Um médico de família foi recentemente agredido por recusar passar uma baixa – ilegal e injustificada, saliente-se – a uma utente. Descontente, esta chamou o companheiro que entrou no consultório e desatou aos murros ao médico. Tempos complexos e desumanos! Em que os profissionais de saúde se confrontam, frequentemente com situações de violência e incompreensão no seu local de trabalho.
Em primeiro lugar, louve-se a coragem deste médico de família, recém-especialista, que teve a ‘ousadia’ de denunciar o caso. Sim, leram bem, ousadia de recontar a sua experiência, tantas vezes calada por tantos e tantos profissionais de saúde. Por medo de serem mal-interpretados pelos chefes ou colegas, por temor de retaliação dos próprios agressores, por descrença de que não valerá a pena a denúncia.
É no silêncio que tantas vezes se abafa o pesado fardo da rotina de trabalho nos centros de saúde e hospitais públicos pelo país fora: são os equipamentos em falta, os espaços físicos que não oferecem condições dignas a médicos e doentes, os sistemas informáticos e computadores que bloqueiam, os dispositivos que falham, os recursos humanos que rareiam ou nem sequer estão lá (seguranças inclusive, como se verificou na unidade de saúde onde decorreu este triste e indigno episódio)…
O clima de tensão e de esforço adicional a que médicos – e todos os profissionais de saúde – estão sujeitos no dia-a-dia transformou-se numa sobrecarga demasiado excessiva, explosiva até, e perigosa no que muitas vezes pode potenciar a conflitualidade entre as pessoas. Só nos primeiros nove meses de 2017, foram registados mais de 500 incidentes de violência contra profissionais de saúde, segundo dados da Direção-Geral da Saúde. Desde há 10 anos, quando foi criado este sistema de registo de incidentes na área da Saúde, já se contabilizaram mais de 3100 notificações… e a imensa maioria dos casos nem chegam ao registo, silenciadas no desalento de quem tem de continuar a cumprir a sua função.
Depois dos enfermeiros, são os médicos o grupo-alvo preferencial dos agressores – maioritariamente utentes/doentes. Assédio moral, sobretudo, violência física e violência verbal são as principais ‘armas’ arremessadas contra o sistema, contra os profissionais de saúde.
A relação médico-doente sofre constantes ameaças todos os dias. A diferentes níveis. Os utentes queixam-se às autoridades, ameaçam com histórias nos jornais, reclamam nas redes sociais. E os profissionais de saúde? A imensa maioria fica em silêncio. Pior, muitos chegam a um estado tal de exaustão e desânimo que desistem. E quando se leem notícias que dão conta de (mais) um jovem médico interno que saltou para a morte de um 33º andar em Nova Iorque, como não questionar: Porquê? De quem é a responsabilidade? Do poder político, da (in)justiça, das pessoas, da desumanização?

○ ○ ○ ○ ○

→ O que fazer:
Com base no texto sobre a violência contra profissionais de saúde, responda:
(a) Porque foi o médico de família agredido?
(b) Quantos incidentes de violência contra profissionais de saúde foram registados nos primeiros nove meses de 2017, segundo a Direção-Geral da Saúde?
(c) Que grupo profissional vem antes dos médicos como alvo preferencial dos agressores?
Responda apenas com base no que o texto diz.

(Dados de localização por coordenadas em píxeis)

○ ○ ○ ○ ○

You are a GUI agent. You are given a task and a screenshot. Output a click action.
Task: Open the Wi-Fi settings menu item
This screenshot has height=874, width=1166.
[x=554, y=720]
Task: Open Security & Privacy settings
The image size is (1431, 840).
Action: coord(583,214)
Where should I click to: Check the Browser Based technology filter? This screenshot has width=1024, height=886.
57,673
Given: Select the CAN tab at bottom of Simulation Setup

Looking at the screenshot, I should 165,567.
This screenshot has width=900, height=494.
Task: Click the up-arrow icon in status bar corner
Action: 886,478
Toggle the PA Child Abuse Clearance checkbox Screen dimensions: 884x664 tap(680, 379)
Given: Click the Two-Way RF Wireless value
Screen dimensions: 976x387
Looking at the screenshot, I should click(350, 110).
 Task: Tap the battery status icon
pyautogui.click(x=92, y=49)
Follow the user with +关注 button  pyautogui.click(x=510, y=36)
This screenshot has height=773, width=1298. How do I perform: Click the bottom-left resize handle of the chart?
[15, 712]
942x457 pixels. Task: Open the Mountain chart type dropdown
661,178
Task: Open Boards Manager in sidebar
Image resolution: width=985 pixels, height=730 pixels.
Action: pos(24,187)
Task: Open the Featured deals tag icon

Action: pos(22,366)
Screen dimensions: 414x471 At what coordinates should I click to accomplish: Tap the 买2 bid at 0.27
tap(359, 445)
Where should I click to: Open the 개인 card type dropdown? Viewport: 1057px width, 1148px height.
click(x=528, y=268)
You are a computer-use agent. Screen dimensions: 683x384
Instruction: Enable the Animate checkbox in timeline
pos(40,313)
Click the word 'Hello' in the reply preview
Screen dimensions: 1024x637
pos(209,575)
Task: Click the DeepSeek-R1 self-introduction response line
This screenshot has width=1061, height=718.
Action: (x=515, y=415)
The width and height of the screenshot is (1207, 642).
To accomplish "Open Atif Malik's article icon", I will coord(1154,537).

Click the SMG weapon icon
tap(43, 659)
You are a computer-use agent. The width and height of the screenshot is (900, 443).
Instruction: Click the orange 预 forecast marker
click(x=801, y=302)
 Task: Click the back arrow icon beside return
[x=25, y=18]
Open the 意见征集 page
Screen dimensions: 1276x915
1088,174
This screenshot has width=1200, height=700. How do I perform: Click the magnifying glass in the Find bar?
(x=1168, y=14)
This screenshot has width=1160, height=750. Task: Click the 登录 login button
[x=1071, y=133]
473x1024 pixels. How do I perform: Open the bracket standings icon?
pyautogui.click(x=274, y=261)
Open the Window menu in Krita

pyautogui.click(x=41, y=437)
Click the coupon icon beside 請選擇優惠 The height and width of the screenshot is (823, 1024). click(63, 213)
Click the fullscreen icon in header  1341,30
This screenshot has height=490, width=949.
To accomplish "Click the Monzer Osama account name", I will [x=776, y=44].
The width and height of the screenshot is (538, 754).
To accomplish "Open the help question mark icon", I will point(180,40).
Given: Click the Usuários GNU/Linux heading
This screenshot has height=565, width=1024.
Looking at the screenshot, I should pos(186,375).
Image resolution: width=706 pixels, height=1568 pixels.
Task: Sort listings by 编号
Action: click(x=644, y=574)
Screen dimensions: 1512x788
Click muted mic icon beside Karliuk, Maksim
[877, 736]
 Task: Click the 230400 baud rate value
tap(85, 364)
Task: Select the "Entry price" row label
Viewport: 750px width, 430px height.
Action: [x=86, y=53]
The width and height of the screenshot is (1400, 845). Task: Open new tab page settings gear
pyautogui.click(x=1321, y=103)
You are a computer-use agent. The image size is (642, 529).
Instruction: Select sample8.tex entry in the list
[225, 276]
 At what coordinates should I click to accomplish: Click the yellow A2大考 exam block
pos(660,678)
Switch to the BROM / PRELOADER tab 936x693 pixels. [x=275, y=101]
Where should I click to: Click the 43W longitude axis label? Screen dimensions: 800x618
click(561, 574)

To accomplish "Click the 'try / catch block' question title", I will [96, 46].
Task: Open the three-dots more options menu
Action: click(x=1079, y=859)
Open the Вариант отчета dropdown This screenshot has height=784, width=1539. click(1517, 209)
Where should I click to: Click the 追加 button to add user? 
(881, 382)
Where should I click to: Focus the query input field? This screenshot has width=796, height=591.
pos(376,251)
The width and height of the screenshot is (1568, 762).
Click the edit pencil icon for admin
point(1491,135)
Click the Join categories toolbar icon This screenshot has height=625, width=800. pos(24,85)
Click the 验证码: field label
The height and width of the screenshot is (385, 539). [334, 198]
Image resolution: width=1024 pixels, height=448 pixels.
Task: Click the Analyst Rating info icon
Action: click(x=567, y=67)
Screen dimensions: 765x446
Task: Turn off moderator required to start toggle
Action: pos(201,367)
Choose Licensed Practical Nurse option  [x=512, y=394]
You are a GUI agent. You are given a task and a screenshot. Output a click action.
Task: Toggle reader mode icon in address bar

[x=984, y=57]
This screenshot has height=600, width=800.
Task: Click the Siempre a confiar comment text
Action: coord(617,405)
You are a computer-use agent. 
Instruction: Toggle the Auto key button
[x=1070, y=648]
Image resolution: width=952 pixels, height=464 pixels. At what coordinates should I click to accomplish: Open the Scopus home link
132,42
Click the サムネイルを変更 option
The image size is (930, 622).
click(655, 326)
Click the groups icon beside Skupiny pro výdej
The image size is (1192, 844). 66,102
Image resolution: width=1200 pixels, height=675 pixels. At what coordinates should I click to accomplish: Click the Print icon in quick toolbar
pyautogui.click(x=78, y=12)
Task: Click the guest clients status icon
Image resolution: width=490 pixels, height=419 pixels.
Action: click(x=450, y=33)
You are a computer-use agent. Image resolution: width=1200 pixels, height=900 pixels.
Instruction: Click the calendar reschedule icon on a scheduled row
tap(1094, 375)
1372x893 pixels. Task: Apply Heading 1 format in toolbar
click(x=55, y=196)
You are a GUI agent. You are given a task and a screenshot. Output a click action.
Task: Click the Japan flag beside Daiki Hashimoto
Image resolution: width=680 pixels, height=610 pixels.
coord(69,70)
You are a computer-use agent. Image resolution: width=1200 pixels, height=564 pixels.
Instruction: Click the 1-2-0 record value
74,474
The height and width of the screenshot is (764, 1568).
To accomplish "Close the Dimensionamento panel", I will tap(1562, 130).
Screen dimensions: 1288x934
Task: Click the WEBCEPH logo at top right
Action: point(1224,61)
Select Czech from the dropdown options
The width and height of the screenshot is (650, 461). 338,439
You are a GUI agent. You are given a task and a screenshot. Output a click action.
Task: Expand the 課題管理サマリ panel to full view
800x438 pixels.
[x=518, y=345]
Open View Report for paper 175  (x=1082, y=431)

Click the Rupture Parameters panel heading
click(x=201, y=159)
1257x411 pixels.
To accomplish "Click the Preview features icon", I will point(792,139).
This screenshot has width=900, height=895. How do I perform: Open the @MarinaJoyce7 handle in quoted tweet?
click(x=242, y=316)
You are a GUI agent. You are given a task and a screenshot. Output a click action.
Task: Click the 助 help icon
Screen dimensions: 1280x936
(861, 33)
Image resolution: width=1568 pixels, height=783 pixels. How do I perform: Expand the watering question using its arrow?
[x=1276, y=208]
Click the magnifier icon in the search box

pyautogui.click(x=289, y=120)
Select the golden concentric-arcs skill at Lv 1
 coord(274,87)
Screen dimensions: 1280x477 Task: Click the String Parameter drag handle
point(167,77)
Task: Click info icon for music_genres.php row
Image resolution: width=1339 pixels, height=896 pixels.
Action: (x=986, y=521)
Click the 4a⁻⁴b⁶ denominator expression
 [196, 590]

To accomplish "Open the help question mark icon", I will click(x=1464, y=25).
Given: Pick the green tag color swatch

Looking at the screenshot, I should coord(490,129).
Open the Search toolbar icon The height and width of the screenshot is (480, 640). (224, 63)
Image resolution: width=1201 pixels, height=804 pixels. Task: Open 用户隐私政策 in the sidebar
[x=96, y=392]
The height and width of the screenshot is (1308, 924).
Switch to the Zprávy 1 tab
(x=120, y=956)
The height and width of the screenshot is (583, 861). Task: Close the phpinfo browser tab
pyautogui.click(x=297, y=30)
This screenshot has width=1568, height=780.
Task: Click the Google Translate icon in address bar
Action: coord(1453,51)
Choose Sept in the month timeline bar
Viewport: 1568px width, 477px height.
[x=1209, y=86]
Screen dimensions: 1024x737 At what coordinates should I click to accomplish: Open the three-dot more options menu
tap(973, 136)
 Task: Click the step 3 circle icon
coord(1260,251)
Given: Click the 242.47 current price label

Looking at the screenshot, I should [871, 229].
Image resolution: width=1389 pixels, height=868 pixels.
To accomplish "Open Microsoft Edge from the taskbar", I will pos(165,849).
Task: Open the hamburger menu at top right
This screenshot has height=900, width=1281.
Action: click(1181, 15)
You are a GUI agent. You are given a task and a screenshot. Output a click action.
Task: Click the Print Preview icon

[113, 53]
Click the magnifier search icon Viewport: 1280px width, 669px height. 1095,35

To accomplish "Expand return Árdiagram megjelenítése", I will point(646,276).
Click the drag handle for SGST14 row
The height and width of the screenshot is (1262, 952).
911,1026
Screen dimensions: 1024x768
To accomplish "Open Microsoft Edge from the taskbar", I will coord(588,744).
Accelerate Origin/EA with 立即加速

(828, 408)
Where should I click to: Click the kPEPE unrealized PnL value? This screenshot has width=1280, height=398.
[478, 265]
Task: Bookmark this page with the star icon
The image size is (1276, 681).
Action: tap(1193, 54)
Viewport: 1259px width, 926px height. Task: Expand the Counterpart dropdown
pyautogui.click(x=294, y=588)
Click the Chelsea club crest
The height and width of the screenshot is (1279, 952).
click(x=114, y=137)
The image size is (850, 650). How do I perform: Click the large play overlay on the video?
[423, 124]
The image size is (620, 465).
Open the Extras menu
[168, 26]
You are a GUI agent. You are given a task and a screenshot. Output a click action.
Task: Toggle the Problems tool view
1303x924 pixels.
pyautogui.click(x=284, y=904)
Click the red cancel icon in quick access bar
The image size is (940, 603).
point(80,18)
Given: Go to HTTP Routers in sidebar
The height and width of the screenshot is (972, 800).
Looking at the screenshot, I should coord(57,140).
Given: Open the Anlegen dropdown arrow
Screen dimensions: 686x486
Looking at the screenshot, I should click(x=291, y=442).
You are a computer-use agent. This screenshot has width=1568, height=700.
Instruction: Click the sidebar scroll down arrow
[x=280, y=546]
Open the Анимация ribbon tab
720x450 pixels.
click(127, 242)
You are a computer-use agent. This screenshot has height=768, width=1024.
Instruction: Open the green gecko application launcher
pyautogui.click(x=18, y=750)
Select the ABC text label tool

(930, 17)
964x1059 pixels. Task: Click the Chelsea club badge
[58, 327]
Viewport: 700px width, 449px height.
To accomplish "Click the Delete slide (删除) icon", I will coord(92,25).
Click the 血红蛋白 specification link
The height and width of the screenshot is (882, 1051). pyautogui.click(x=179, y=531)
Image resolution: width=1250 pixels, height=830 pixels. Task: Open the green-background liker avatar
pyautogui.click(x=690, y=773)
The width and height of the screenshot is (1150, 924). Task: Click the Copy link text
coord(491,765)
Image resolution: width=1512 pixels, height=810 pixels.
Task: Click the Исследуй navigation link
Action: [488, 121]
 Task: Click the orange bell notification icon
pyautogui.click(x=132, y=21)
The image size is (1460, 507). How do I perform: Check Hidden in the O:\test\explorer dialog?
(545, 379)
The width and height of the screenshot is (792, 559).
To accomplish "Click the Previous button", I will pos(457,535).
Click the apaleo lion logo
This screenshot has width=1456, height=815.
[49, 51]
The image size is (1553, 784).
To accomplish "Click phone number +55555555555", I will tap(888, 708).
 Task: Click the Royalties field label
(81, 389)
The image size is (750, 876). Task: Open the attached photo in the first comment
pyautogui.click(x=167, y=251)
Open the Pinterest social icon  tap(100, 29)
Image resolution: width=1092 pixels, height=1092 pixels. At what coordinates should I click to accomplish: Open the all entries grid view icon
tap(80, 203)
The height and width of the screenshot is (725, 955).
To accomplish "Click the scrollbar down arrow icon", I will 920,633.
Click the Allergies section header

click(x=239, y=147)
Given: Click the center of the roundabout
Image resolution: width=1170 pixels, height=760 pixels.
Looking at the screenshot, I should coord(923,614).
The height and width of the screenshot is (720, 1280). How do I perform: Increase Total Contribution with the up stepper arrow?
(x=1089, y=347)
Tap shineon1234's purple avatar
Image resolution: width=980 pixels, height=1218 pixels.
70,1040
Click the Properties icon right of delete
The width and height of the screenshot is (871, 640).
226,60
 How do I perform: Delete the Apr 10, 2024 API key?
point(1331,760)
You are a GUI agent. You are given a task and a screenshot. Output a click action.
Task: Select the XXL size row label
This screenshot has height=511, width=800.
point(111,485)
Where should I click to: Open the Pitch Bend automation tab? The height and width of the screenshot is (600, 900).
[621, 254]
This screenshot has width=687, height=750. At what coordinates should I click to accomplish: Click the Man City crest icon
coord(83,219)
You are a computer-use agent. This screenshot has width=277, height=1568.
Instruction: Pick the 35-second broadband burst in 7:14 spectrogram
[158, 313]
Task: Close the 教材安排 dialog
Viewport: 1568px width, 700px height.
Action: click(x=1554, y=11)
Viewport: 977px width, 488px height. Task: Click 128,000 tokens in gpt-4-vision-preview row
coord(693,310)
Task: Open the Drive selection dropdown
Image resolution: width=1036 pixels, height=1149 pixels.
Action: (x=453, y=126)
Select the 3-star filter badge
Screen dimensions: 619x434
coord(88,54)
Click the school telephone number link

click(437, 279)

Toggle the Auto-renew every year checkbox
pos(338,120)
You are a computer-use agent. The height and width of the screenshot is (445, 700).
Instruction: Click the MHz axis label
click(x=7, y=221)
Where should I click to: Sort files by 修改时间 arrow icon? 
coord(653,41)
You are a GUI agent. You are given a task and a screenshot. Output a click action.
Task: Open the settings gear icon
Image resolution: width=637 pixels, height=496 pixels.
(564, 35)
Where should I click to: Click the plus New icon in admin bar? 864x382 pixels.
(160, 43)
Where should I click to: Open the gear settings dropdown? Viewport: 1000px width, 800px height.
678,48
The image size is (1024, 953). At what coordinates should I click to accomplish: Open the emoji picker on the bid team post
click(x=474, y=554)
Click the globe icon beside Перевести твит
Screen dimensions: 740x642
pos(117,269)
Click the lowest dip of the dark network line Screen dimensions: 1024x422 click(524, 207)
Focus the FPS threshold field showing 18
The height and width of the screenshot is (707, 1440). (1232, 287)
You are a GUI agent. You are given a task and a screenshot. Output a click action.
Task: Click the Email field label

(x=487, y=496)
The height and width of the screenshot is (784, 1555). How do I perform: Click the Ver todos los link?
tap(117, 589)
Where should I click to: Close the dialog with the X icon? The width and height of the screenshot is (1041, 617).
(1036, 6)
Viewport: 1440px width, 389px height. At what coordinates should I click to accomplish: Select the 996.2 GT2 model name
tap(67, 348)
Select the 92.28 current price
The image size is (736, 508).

○ ○ ○ ○ ○

→ Resolução escrita:
(a) Por recusar passar uma baixa a uma utente.
(b) Mais de 500.
(c) Os enfermeiros.